以统计分析挖掘主题信息作为生成式大模型的知识输入,可提升学术选题的可解释性。基于人工预选方向,从知网检索文献,经主题分析、特征降维、主题组合挖掘与多维度指标推荐,再由生成式模型生成标题。与直接生成标题相比,该方法产出的选题更具体深入,统计流程与数据可增强选题可解释性。但本研究仍存在不足:分步选题仅在流程层面实现,未融入生成模型;主题组合未结合用户偏好;选题结果未经过专家验证。总体而言,融合统计分析与生成式技术的分步选题,可显著提升学术选题的可靠性与可解释性。
Using statistical analysis to mine topic information as input for generative models improves the
interpretability of academic topic selection. According to manual preliminary directions, literature is retrieved from
CNKI, processed by topic analysis, feature dimensionality reduction, topic combination mining and multi-dimensional
recommendation, and then titles are generated by the model.Compared with direct generation, this method produces
more specific and in-depth topics, and the statistical process improves interpretability.
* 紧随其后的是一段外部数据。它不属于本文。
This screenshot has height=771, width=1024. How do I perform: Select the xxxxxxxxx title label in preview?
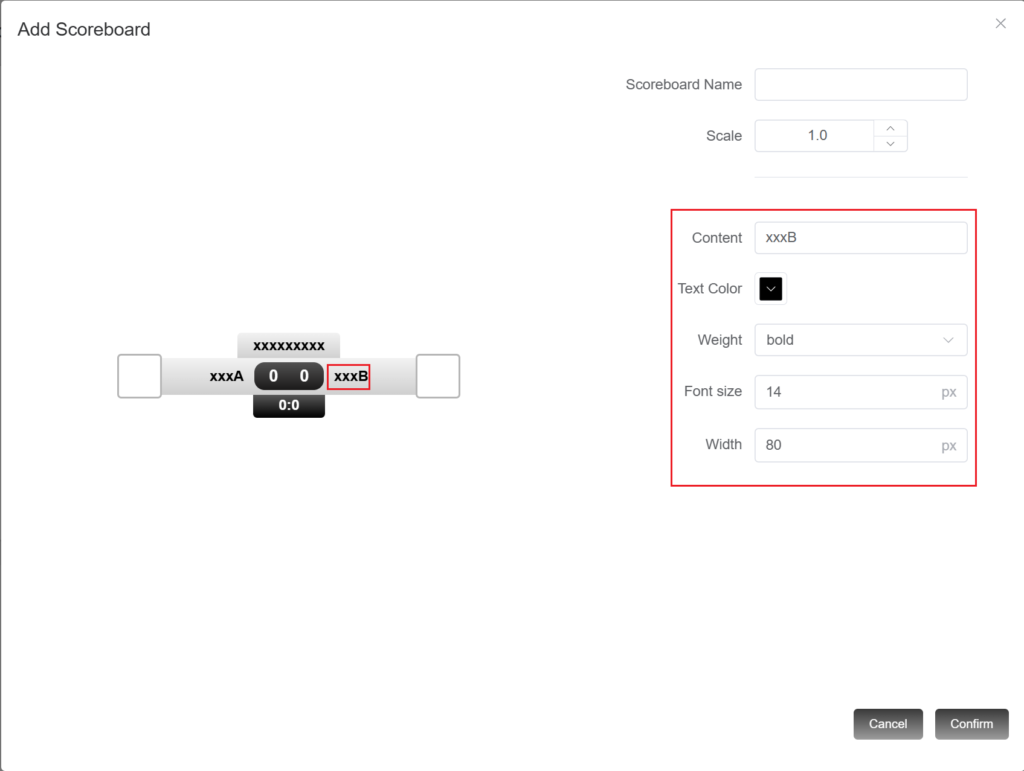(x=289, y=346)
However, limitations exist:
step-by-step selection is only at the process level, not integrated into the model; user preferences are ignored; and
results lack expert verification. In general, step-by-step topic selection combining statistics and generative technology
greatly improves reliability and interpretability.